:: ACTIVITY LIST ::
A - On the sea anemone reproduction page, rewrite the paragraph beginning "Beadlet Anemones are the most widespread" as a short bulleted list that keeps its main facts.
B - Write out the sea anemone reproduction page word for word, starting with "Snakelocks Anemone Reproducing" and going on through "Anemone, Anthopleura ballii.".
C - Carry on the page about reproduction in British sea anemones, starting after its last line.

***** PAGE TEXT *****

REPRODUCTION IN BRITISH SEA ANEMONES

Cnidaria

Sea Anemones   Page 2


Sea Anemones found in the seas around the British Isles reproduce in a variety of ways. Scientific papers on this subject should be treated with caution as some of them are incorrect.

Methods:

Longitudinal Fission. Some species including the common southern and western species the Snakelocks Anemone, Anemonia viridis (=A. sulcata), reproduce by literally tearing itself into two anemones. Further observations.

Snakelocks Anemone Reproducing

Baceral Laceration: Fragments of tissue break off from the base and develop into new sea anemones, notably by the Plumose Anemones, Metridium senile, which is also reported to reproduce sexually.  Another picture.

Sexual Reproduction: Sperm and eggs discharged into the sea. This occurs in the Pimplet Anemone, Anthopleura ballii.


Beadlet Anemones are the most widespread of the British sea anemones, found the length of the British Isles on rocky shores and anywhere where there is a hard surface to attach to. Red, green and brown varieties occur. The best explanation of their reproduction is by parthenogenesis.

However, the author of this piece (Andy Horton) considers the likelihood that they break off internally to be a strong possibility. No evidence of sexual reproduction has been observed despite extensive study.
 

Beadlet Anemone, Actinia equina,  spurting out a young anemone.

 

 Parthenogenesis.

Transverse Fission.
Budding

 

Dahlia Anemone, Urticina felina.

***** DATA FOR ANALYSIS *****

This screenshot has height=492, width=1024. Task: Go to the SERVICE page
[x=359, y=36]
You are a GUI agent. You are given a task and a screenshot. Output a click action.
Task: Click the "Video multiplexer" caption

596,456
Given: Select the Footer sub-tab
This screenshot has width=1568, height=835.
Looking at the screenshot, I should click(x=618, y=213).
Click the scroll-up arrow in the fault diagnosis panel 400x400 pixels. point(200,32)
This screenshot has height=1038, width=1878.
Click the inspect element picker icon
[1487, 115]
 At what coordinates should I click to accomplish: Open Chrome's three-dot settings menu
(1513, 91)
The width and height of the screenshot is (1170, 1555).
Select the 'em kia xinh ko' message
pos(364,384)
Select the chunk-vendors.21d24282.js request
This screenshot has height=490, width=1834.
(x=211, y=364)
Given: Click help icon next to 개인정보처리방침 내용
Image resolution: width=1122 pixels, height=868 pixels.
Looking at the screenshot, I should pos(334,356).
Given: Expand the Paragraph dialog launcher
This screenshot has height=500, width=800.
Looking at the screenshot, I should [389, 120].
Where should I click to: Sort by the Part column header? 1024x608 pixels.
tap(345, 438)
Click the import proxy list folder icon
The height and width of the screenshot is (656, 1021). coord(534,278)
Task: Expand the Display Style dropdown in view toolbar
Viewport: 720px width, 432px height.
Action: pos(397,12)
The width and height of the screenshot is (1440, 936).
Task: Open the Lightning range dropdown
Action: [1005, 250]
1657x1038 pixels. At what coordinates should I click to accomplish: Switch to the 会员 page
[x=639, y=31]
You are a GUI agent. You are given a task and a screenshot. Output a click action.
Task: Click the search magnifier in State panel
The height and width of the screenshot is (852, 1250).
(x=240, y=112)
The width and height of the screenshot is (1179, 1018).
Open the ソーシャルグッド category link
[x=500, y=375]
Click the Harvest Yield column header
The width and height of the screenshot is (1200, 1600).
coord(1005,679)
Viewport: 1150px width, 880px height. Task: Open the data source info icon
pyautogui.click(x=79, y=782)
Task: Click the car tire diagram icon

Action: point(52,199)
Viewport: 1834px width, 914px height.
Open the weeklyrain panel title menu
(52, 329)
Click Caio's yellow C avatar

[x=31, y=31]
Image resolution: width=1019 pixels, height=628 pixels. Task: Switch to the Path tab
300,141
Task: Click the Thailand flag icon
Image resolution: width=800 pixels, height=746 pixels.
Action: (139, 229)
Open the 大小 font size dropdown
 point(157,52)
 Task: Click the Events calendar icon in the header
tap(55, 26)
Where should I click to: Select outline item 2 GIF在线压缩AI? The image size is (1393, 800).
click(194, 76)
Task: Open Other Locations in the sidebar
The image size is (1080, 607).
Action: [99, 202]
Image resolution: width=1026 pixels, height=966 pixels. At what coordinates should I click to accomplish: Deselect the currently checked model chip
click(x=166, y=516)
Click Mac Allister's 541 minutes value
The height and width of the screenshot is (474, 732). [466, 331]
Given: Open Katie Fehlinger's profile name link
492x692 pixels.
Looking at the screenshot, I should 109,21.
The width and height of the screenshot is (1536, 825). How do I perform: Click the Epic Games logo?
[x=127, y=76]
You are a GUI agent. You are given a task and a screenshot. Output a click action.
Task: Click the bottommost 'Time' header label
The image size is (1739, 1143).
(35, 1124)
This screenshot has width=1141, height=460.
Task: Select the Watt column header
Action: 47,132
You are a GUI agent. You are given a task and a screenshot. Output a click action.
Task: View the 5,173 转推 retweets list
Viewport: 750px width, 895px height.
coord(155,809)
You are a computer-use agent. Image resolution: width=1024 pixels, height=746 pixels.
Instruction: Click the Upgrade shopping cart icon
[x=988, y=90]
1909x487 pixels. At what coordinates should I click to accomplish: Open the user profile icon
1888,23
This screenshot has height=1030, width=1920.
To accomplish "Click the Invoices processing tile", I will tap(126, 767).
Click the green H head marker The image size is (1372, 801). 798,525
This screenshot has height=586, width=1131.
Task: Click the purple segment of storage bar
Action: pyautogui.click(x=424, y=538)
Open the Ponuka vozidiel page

*****

:: TASK-BY-TASK OUTPUTS ::
A -
- Beadlet Anemones are the most widespread of the British sea anemones.
- They are found the length of the British Isles, on rocky shores and wherever there is a hard surface to attach to.
- Red, green and brown varieties occur.
- The best explanation of their reproduction is parthenogenesis.

B -
Snakelocks Anemone Reproducing

Baceral Laceration: Fragments of tissue break off from the base and develop into new sea anemones, notably by the Plumose Anemones, Metridium senile, which is also reported to reproduce sexually.  Another picture.

Sexual Reproduction: Sperm and eggs discharged into the sea. This occurs in the Pimplet Anemone, Anthopleura ballii.

C -
The method of reproduction of the large, common and widespread sea anemone is not known.



LIFE SPANS OF SEA ANEMONES

Sea Anemones have not been kept in aquaria long enough to establish with any certainty how long sea anemones naturally live, if not predated upon or dying from causes other than old age. However, there are records of large tropical display anemones living for several decades in Public Aquaria, housing several generations of commensal Clownfish, Amphiprion ocellaris. AH

John Ottaway and Ken Sebens have made actuarial tables for anemones.Since they came up with potential lifespans on the order of several centuries, personal experience is unlikely to be a good guide. (Daphne Fautin).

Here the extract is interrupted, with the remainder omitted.